All lines holding the word "heading" in the listing below need to be copied.

-*-*-

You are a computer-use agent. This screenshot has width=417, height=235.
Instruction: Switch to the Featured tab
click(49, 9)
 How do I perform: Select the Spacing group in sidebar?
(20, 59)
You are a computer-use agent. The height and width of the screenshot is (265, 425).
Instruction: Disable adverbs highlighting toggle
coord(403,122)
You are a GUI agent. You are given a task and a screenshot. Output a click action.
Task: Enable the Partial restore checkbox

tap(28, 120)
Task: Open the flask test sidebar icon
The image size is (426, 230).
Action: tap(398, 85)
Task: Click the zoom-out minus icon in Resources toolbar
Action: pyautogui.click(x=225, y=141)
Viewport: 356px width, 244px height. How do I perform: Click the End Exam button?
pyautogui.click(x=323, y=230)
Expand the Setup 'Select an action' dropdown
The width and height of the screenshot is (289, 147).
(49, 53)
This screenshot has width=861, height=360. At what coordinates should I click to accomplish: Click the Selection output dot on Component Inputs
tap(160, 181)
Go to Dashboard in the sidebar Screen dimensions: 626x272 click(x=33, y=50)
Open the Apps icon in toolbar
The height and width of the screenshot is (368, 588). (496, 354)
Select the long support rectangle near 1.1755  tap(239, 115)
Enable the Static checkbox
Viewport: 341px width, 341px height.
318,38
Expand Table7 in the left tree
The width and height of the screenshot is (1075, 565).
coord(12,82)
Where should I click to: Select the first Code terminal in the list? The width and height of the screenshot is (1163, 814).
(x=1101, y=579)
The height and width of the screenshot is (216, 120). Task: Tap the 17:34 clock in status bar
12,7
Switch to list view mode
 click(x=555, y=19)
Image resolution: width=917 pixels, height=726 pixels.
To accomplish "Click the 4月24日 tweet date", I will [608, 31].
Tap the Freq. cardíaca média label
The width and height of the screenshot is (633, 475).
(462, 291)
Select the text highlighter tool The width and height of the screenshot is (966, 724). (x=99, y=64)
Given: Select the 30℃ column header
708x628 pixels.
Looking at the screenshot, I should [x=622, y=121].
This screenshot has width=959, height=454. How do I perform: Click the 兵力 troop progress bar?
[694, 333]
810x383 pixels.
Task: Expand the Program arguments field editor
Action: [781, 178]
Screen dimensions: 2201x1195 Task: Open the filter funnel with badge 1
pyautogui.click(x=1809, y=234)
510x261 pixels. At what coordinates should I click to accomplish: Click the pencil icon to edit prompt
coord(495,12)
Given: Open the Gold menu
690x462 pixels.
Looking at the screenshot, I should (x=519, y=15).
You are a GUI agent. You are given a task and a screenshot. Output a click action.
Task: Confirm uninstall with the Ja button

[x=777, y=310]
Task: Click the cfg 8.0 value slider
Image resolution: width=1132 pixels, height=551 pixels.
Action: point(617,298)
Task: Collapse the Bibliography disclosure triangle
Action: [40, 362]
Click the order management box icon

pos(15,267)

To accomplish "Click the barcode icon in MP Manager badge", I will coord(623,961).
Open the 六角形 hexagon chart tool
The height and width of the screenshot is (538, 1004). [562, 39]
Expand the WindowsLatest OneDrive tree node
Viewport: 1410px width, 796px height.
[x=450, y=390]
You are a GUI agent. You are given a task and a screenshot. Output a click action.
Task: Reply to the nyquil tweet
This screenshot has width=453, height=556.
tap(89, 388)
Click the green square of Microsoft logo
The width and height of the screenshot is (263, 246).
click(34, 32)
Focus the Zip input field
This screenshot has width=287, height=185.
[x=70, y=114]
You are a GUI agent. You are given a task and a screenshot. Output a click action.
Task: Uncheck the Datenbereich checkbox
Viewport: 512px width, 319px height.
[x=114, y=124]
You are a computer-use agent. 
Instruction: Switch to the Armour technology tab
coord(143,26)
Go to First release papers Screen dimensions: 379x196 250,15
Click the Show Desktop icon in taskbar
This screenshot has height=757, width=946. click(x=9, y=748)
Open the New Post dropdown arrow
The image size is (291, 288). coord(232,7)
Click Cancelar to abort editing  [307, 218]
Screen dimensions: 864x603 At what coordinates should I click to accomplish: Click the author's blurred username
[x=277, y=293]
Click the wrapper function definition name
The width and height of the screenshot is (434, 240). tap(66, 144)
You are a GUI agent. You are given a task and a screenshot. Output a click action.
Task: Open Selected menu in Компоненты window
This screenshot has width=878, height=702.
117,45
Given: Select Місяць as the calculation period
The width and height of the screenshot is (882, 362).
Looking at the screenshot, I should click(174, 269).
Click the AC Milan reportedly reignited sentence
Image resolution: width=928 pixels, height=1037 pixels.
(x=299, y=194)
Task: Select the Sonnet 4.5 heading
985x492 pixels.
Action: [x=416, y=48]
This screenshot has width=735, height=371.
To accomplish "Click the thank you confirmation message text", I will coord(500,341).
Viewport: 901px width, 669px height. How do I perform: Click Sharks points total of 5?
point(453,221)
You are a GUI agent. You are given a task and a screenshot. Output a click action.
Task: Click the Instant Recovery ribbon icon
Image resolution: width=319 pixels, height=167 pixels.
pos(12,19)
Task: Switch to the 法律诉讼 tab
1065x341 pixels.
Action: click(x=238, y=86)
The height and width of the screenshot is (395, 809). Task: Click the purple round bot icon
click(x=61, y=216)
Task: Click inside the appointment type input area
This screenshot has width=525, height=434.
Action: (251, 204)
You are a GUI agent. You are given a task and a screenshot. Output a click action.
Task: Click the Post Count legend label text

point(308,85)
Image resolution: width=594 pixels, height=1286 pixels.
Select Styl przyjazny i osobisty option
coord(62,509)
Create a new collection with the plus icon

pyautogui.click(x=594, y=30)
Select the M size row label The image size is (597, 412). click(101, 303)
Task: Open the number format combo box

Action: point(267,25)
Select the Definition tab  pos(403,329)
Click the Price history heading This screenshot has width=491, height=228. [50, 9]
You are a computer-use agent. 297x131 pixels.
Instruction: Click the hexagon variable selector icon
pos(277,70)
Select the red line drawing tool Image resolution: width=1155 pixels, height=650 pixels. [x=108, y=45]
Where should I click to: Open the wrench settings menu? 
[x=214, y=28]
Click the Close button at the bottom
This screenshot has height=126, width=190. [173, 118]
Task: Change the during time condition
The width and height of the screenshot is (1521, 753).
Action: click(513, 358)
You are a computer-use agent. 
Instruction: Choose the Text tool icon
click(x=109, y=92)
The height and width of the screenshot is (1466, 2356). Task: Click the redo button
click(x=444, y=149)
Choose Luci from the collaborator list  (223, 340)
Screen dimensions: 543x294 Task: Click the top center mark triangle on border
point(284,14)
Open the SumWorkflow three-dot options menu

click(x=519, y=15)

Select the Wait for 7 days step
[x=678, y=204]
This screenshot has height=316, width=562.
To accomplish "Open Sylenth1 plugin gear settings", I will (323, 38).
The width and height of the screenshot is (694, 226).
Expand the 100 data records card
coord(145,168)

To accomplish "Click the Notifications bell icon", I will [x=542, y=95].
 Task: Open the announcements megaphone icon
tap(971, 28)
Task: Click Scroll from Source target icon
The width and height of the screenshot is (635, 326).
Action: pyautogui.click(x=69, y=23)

-*-*-

### [Exercise result]
Task: Select the Sonnet 4.5 heading
Click the Price history heading This screenshot has width=491, height=228. [50, 9]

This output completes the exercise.